Perhaps the hypocrisy of the holiday is as it should be. As a reminder that while many of us were not—and continue to not be—free, many others still celebrated and will continue to celebrate because they were and are. It is very symbolic of how our world continues today, with a select few celebrating their freedom while all around them the world burns.
The holiday symbolizes the sense of entitlement that is at the core of how our country functions, who the project bestows with freedom and who it imprisons and punishes.
Our country was built on purposeful forgetting. Our nation continues in its post-capitalist deterioration because we are hellbent on forging ever forward without any reconciliation of the past or regard for the bodies that prop up the economy but do not make a living wage.
Racism, genocide, patriarchy, capitalism; these are all unchecked illnesses that bloom like wildfire in the carelessness of purposeful forgetting. When we say, Never again, we have to mean it. We have to mean it for everyone.
There is possibility in the presence of this moment, but we are incapable of being here, right now, when our collective past has not been reckoned with. We have outstanding debts that will continue to loom ever larger if we don’t give our attention to how we got here in the first place.
We’ve gotten to this inflection point through unchecked power, negligence, and, worse: apathy. We weren’t born this way, without care for the world we inhabit and the people who inhabit it with us. We were taught to believe these things.

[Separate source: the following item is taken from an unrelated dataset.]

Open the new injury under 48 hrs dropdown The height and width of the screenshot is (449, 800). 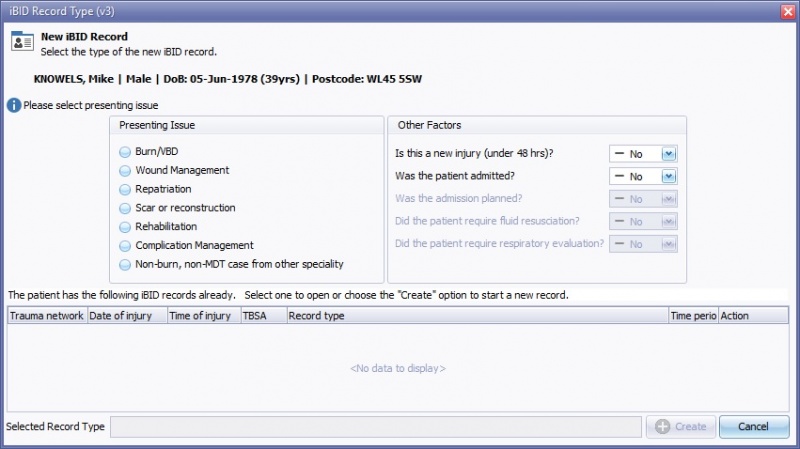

What is the source of this doctrine? What is the source of our suffering? America. America, the land of the free and the home of the brave. We tout our freedom, our liberty, and yet we are so frightened. And understandably so. Our past haunts us, even though we do not know it. We can feel it. And the temporary comforts of materialism, territorialism, and individuality are merely that, temporary. The comfort doesn’t last.

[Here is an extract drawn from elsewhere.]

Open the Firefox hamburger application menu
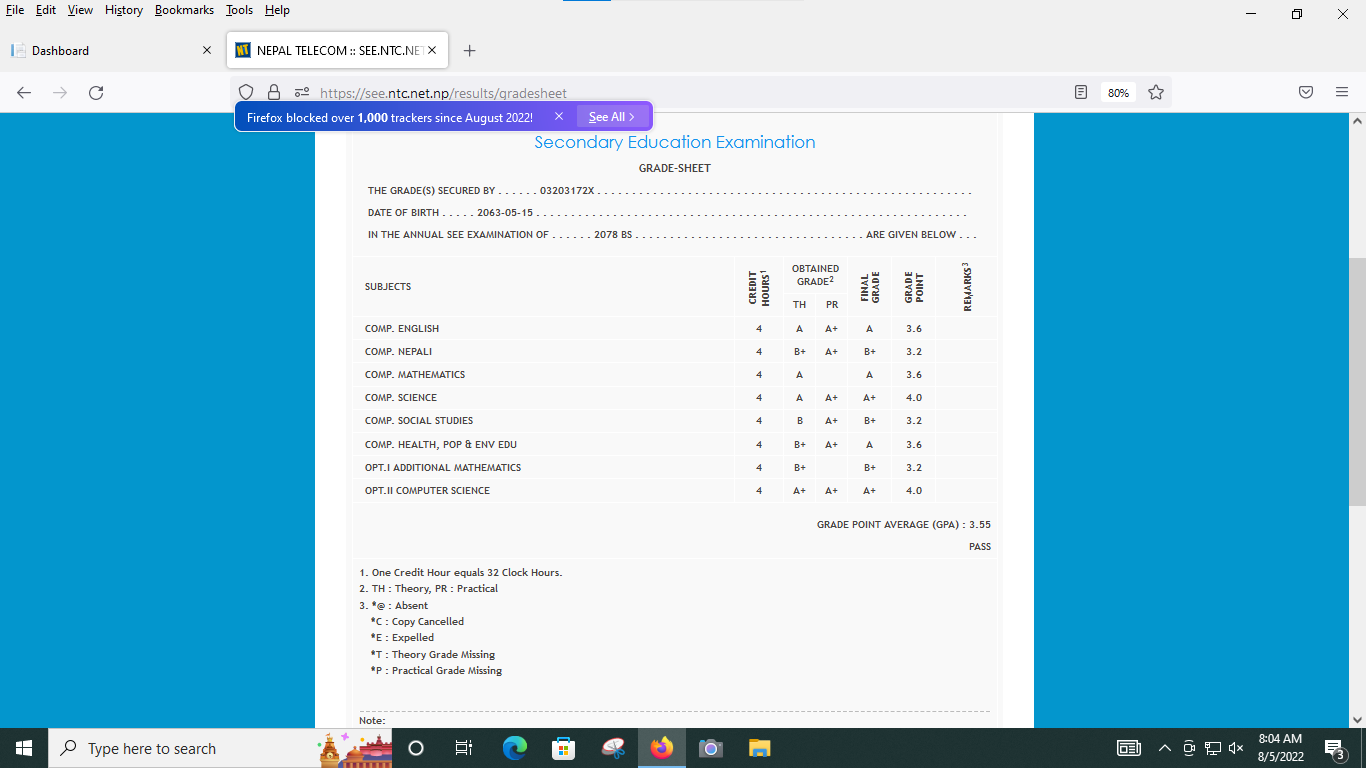pyautogui.click(x=1342, y=93)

Comfort is found in each other. But how can we find each other when we’re pitted against one another, when the demarcation of us vs them is written in gunpowder and the cult of the individual is served hot off the grill with a cold beer and potato salad?
We have to believe in more than this. We have to demand more than what we’ve been given, than what we’ve been told to accept. As James Baldwin said, “I love America more than any other country in the world and, exactly for this reason, I insist on the right to criticize her perpetually.” Like most of us, I am enamored with the idea that the United States is where anyone can create a brighter future. But this is an illusion.
Instead of belief in the individual, in the nuclear family, in the right to bear arms and the right to set off fireworks in a tinder box because it’s goddamn American, what if we believed in something different? Something more beautiful?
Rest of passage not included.